_EXERCÍCIOS A RESOLVER_:
a - Indique se cada afirmação abaixo está de acordo com o trecho sobre pessoalidade, respondendo sim ou não e citando literalmente as palavras do trecho que decidem a resposta. (i) O texto quase deixou de existir porque o autor o considerou pessoal demais. (ii) O texto foi escrito no dia em que bell hooks nasceu. (iii) Grandes inovações vieram da conformidade.
b - Localize, por favor, todas as linhas dos registros em que aparece a palavra "flag" e copie cada uma delas. Considere a diferença entre maiúsculas e minúsculas.

_TRECHO PARA LEITURA_:
A legenda é carregada de sentido pessoal. Como quase tudo que emociona. Na moda, a pessoalidade é algo complicado. É também essencial. Foi a virada de chave de muita coisa, o segredo do sucesso de muita gente. Grandes inovações e um tanto de revoluções não vieram da conformidade.

Por outro lado, a pessoalidade foi, durante muito tempo, confundida com egolatria, já serviu de desculpas para abusos de todos os tipos, motivo para demissões e silenciamentos. Este texto mesmo quase não existiu por motivos de o autor o achar pessoal demais.

Curiosamente, ele foi escrito no dia em que bell hooks morreu. Entre tantas coisas, a teórica feminista, crítica cultural e escritora falava muito sobre amor. “No momento em que escolhemos amar, começamos a nos mover contra a dominação, contra a opressão. No momento em que escolhemos amar, começamos a nos mover em direção à liberdade, a agir de formas que libertam a nós e aos outros”, escreveu ela.

_REGISTROS FORNECIDOS_:

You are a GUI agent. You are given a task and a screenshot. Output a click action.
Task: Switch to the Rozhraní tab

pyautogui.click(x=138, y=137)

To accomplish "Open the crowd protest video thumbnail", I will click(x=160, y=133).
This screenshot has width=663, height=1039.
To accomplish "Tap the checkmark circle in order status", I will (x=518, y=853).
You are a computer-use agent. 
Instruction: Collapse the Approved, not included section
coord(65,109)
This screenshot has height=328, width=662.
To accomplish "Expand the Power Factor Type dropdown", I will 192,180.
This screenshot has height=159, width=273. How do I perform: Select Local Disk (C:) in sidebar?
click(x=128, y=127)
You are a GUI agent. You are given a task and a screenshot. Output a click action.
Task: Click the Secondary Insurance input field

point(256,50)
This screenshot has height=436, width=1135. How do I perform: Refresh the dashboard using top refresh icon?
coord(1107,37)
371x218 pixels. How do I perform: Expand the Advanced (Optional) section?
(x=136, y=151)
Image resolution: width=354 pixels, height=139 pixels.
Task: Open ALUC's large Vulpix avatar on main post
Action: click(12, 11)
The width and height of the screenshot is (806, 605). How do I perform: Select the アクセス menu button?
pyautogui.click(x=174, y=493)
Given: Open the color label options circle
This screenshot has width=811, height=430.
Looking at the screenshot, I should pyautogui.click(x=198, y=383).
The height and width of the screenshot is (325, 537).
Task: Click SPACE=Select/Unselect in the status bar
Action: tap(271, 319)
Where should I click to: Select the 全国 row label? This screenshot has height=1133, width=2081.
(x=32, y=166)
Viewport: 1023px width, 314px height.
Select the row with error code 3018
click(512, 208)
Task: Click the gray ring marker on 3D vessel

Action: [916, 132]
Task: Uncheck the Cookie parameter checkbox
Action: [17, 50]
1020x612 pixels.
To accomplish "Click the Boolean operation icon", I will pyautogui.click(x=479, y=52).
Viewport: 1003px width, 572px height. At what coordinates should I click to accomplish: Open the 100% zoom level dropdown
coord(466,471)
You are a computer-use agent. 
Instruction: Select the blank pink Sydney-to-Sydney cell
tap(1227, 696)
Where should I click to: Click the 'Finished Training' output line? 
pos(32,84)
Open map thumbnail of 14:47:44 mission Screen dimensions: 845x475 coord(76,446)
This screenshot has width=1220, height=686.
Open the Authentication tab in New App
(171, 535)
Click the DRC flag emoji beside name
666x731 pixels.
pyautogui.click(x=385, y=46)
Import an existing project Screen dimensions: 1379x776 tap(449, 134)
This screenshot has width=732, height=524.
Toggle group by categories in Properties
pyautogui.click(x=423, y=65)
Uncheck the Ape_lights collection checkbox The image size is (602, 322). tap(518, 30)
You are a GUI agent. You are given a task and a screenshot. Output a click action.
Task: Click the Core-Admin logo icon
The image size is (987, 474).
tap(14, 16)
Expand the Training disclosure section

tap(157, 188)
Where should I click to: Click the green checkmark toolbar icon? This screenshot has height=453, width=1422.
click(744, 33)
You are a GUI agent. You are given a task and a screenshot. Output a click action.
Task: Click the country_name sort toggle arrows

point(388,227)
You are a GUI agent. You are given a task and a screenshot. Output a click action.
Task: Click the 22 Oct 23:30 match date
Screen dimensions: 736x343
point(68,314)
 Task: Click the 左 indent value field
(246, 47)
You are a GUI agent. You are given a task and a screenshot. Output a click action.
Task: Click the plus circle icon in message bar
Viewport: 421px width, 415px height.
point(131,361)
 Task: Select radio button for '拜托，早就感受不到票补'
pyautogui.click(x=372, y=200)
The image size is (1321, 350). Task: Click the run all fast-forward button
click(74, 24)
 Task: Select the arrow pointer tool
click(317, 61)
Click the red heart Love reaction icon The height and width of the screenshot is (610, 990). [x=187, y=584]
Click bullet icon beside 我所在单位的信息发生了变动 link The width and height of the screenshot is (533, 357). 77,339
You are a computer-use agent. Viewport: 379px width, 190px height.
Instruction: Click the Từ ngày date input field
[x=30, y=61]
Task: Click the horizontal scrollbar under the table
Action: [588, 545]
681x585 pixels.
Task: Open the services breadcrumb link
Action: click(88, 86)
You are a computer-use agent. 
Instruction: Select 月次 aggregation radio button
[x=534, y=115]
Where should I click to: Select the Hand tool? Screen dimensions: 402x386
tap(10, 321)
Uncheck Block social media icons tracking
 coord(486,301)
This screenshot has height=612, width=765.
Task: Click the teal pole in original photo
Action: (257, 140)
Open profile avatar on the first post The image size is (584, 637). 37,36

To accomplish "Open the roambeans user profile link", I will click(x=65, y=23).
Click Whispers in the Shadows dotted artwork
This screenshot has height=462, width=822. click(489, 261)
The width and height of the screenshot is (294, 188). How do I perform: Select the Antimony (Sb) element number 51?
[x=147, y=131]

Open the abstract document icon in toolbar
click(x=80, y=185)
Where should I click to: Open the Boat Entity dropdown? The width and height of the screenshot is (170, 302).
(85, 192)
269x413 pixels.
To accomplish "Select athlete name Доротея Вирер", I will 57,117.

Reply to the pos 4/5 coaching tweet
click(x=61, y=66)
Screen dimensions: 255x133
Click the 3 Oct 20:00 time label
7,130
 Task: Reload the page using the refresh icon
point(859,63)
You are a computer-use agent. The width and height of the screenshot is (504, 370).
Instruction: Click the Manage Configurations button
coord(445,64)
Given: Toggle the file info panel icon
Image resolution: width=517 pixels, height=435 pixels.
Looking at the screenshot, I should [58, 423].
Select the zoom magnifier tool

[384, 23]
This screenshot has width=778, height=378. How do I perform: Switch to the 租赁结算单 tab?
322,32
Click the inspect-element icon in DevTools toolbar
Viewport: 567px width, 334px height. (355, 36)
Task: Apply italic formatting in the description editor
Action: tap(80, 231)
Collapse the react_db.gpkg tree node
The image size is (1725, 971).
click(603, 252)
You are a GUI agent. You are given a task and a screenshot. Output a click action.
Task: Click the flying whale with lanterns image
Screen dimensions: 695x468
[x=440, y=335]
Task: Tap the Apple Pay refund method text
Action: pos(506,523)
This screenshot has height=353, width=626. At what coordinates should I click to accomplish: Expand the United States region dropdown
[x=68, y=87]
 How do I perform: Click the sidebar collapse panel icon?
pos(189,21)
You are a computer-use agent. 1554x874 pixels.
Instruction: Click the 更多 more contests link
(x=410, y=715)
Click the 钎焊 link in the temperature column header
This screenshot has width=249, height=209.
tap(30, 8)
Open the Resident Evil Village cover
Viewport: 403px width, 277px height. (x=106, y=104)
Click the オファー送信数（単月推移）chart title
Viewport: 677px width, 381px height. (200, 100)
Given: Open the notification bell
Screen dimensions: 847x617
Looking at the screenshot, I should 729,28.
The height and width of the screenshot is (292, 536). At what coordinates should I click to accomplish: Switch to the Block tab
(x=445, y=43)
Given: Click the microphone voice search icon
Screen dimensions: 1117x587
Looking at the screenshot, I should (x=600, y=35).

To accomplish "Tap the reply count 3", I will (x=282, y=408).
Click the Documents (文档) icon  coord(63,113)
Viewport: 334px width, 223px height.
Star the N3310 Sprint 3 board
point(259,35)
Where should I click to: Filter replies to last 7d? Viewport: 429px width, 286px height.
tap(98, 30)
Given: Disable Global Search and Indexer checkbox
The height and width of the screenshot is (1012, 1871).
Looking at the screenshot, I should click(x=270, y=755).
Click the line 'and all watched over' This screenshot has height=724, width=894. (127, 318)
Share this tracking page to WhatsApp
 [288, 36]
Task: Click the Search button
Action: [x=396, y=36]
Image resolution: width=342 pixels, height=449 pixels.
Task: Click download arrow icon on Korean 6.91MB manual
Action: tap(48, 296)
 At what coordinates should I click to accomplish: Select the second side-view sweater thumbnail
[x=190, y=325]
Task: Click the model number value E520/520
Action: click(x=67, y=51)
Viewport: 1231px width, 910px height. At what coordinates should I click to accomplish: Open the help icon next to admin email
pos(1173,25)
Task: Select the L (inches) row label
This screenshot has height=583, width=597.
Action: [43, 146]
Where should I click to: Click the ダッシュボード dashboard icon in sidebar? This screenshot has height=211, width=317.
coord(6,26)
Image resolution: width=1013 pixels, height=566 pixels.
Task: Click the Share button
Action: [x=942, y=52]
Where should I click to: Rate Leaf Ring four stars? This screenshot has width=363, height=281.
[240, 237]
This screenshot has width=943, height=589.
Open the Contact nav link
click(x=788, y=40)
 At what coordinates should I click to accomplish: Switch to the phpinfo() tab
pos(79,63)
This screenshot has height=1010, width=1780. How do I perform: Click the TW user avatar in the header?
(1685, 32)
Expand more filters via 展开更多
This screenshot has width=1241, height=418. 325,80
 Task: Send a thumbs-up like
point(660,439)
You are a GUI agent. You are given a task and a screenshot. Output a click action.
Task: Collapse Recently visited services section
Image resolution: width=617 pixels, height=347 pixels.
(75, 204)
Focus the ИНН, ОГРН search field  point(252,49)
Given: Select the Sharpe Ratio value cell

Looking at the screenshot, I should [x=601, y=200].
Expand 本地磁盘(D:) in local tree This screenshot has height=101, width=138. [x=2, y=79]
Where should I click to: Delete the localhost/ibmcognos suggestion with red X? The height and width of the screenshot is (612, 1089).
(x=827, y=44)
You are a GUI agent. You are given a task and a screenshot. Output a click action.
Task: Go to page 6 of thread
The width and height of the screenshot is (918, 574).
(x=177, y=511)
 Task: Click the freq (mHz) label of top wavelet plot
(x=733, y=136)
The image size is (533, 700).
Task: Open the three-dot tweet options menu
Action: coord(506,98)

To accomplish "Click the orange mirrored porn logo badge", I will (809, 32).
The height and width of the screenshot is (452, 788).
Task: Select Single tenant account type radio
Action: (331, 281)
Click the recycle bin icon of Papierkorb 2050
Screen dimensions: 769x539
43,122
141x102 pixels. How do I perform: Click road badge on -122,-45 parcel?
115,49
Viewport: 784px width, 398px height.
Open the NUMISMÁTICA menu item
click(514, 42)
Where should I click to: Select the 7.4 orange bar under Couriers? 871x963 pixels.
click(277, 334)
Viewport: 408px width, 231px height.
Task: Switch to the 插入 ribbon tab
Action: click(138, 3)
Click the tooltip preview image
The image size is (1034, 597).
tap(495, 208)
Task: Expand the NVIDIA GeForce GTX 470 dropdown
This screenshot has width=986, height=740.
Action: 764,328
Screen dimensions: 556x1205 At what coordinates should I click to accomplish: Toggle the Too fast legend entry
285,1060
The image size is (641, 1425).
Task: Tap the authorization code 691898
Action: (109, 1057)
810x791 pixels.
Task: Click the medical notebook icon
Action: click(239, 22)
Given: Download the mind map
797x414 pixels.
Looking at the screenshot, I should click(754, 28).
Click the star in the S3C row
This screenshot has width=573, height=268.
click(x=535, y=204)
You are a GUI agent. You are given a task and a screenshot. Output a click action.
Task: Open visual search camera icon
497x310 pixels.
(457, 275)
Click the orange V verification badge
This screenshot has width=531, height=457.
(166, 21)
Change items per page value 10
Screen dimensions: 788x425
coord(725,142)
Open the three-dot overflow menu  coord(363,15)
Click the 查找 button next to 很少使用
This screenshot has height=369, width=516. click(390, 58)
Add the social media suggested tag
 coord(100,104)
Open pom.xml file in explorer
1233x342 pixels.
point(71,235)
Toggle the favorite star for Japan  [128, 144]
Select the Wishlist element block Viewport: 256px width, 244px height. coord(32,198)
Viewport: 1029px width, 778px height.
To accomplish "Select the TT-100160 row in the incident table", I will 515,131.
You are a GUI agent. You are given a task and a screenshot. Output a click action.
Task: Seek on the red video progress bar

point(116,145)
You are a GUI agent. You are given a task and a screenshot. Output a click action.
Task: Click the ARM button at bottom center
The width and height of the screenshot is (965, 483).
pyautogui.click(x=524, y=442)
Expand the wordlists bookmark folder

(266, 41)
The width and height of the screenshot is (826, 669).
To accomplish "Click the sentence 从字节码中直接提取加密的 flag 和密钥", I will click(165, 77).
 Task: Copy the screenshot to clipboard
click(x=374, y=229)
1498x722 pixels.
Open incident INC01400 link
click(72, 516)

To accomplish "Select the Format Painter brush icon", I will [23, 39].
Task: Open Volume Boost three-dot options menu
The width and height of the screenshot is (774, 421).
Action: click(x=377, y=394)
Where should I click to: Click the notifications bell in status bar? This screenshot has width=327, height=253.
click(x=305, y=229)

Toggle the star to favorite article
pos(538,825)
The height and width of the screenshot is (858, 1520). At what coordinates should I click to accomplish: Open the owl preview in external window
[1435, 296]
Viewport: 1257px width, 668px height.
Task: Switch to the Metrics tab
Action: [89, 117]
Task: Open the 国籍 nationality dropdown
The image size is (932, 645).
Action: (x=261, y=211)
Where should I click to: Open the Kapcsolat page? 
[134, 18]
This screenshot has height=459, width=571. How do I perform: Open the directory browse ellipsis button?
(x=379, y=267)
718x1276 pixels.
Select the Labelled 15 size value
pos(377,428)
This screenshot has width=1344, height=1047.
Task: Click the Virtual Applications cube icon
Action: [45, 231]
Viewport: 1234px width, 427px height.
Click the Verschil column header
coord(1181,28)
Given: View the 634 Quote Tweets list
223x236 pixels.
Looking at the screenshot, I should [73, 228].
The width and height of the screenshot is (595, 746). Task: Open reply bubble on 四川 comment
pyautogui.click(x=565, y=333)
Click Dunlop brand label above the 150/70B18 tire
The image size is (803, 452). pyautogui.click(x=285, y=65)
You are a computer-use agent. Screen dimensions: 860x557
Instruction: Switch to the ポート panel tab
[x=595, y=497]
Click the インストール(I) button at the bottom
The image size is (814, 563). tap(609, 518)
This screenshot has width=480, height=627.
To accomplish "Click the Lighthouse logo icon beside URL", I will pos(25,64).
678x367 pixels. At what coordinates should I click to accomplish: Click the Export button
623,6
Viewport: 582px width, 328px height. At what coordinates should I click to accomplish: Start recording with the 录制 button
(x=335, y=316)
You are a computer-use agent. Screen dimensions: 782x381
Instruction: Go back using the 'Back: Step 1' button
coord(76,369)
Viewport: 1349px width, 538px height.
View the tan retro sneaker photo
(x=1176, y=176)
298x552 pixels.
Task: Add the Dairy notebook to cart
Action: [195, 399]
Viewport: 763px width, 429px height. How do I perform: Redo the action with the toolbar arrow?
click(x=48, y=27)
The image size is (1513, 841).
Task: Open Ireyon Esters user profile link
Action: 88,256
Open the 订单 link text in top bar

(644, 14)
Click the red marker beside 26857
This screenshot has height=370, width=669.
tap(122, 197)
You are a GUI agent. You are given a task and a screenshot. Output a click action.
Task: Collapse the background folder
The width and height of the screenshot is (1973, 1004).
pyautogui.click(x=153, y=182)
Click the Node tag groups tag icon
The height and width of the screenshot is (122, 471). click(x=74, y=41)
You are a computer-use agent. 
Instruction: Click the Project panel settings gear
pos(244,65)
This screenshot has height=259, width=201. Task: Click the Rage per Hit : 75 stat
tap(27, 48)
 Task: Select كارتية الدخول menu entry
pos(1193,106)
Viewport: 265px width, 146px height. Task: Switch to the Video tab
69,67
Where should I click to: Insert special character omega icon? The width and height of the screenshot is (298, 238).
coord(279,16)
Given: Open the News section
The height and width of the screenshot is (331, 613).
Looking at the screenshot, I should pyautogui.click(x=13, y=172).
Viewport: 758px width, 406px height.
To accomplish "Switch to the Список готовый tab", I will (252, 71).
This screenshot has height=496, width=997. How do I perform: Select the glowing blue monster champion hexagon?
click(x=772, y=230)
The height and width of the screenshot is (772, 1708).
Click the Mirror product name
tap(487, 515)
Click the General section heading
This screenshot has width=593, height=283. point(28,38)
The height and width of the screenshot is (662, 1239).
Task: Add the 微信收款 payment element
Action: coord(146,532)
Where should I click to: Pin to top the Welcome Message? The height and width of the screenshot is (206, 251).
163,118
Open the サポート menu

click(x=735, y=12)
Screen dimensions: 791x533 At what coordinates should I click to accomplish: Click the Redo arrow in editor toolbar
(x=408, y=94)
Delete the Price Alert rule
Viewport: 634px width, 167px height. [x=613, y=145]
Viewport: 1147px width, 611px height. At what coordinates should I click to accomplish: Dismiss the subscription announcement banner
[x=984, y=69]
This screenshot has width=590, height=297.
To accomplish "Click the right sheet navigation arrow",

_RESULTADOS_:
a -
(i) Sim: "Este texto mesmo quase não existiu por motivos de o autor o achar pessoal demais."
(ii) Não: "Curiosamente, ele foi escrito no dia em que bell hooks morreu."
(iii) Não: "Grandes inovações e um tanto de revoluções não vieram da conformidade."

b -
Click the DRC flag emoji beside name
To accomplish "Click the sentence 从字节码中直接提取加密的 flag 和密钥", I will click(165, 77).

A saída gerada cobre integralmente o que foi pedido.